Hi. Sorry for the unclear title. I’m currently running a named entity recognition (NER) task with a custom dataset. All is well and validation set/test set accuracy seems to be fine when running “in-script” (I’m not even sure if this is the right way to describe it, but I mean that I’m saving the best model and running it on the test set straight after the entire training is complete). However, whenever I try to load that same checkpoint and perform inference on the validation or test set separately, the performance drops drastically (we’re talking about going from around 90% F1 to maybe 20% F1).

I’ve tried checking whether my model saving/loading code is wrong (although it’s the same that I use for other properly-working projects) but the performance is fine whenever I test it on a simpler dataset containing only one label, which tells me that the saving and loading part is fine.
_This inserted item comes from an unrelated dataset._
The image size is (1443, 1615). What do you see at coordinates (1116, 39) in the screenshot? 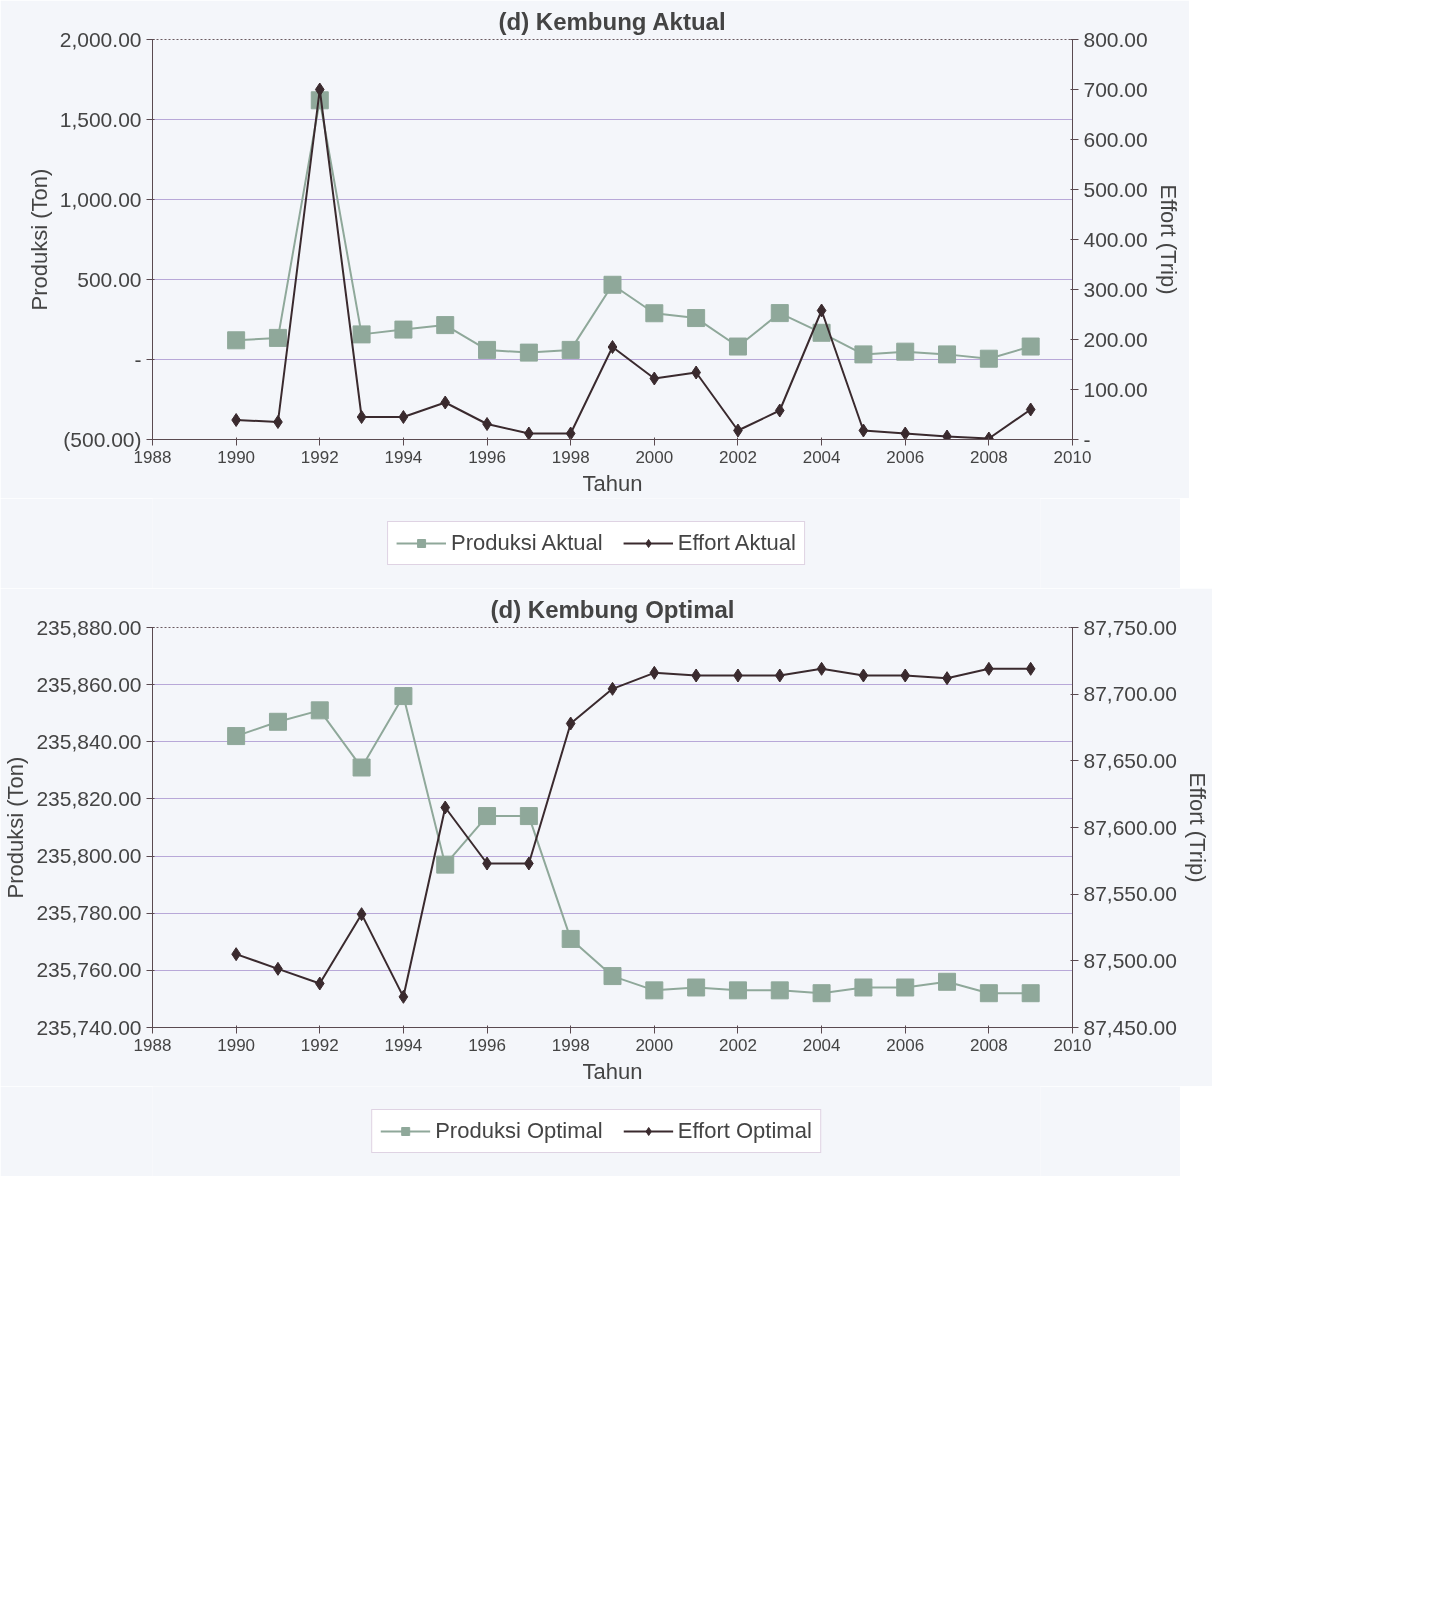
I see `y2-tick-label: 800.00` at bounding box center [1116, 39].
I’ve also double-checked to make sure that the data isn’t “weird” in the sense that the label indices get mixed up during each run, there’s test set leakage, etc. and it all seems fine.
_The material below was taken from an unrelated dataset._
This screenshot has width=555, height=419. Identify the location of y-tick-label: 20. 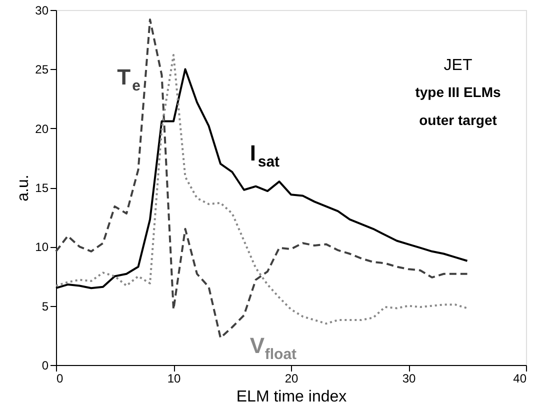
(42, 129).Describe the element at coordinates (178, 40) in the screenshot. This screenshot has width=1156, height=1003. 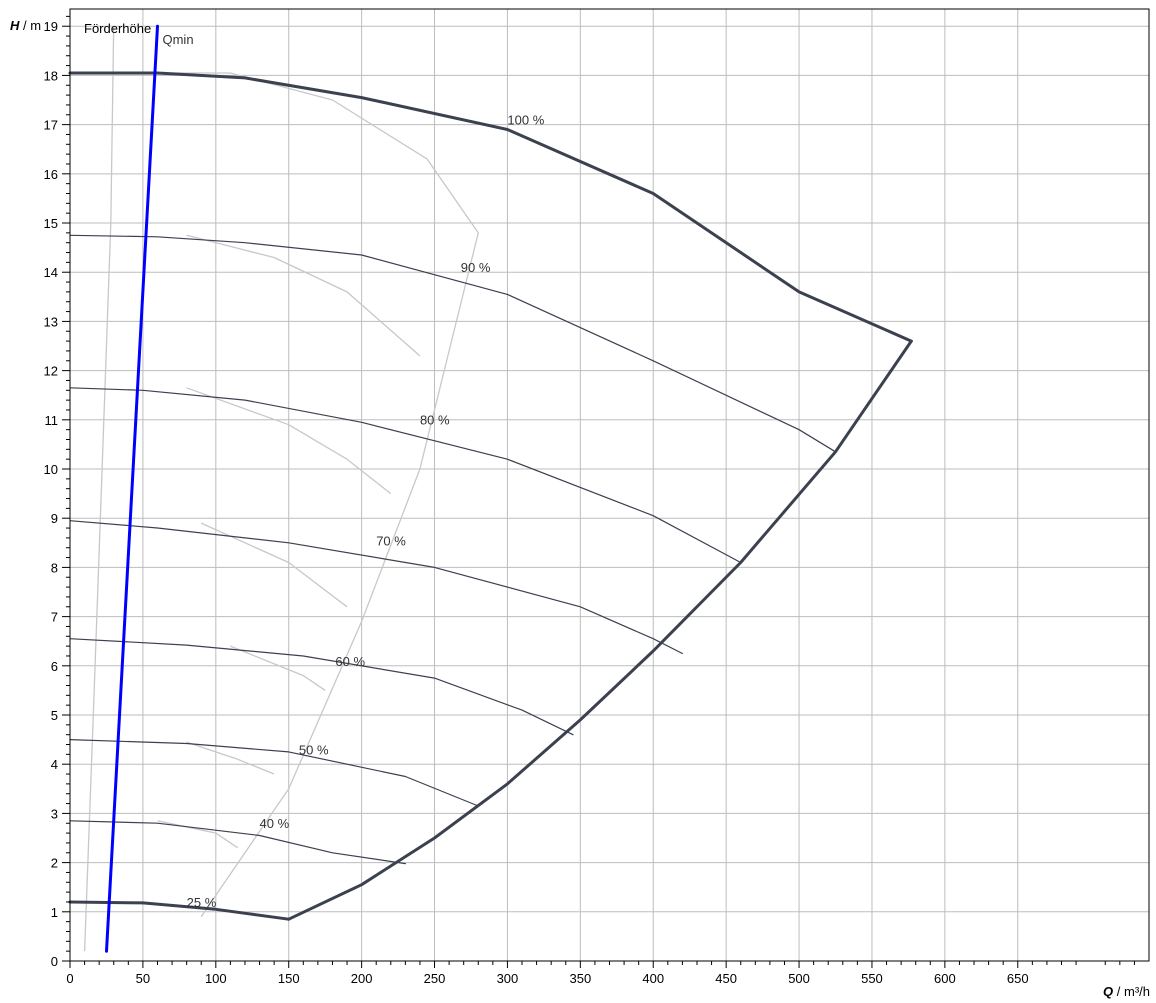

I’m not sure if this is really an answerable topic, but at this point I’m just hoping that anybody would be able to suggest anything that I haven’t checked yet.
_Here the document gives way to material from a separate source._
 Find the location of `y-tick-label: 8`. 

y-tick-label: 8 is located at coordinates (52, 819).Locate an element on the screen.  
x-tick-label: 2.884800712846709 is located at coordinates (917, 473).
Thanks! Any suggestions or tips appreciated.

Edit
For context, the way I’m saving/loading the model is torch.save(self.model.state_dict(), PATH) (model is an attribute of a larger Trainer object) and model = ModelName(args, backbone); model.load_state_dict(torch.load(PATH)). When I run evaluation, I use the evaluate method that I wrote inside of the Trainer object, and it has self.model.eval() at the start of the evaluation loop.

1 Like

Try to break down the issue in the model and data part. Check the model first by using static inputs (e.g. torch.ones) in model.eval() mode and make sure both approaches yield the same results (up to the expected errors due to the limited floating point precision).
If these results match, check the data loading pipeline and try to narrow down where the difference might be coming from.

1 Like

I managed to solve the issue and for anyone wondering what the problem was, as @ptrblck suggested the part where the data was being loaded was the problem. Specifically, for some reason there was a difference between the label indices used during training and when loading the model for inference. I simply made a separate label2id.json file and stored the label information separately, which solved the issue.

Hi
I have a model I am trying to recreate the result , that trained in a distributed environment that generates multiple checkpoints . But while I am doing the prediction always I am getting the wrong result. I am training this model on a single gpu. In whatever way i tried I am getting always a wrong result. I haven’t made any change for the original code. But when I am trying with tthe weights provided by the actual authors of the work, I am getting the correct result. Can anyone help me. I tried all teh possible methods.

Hi. Please feel free to open a new topic, I don’t think what you’re asking is relevant to my original question.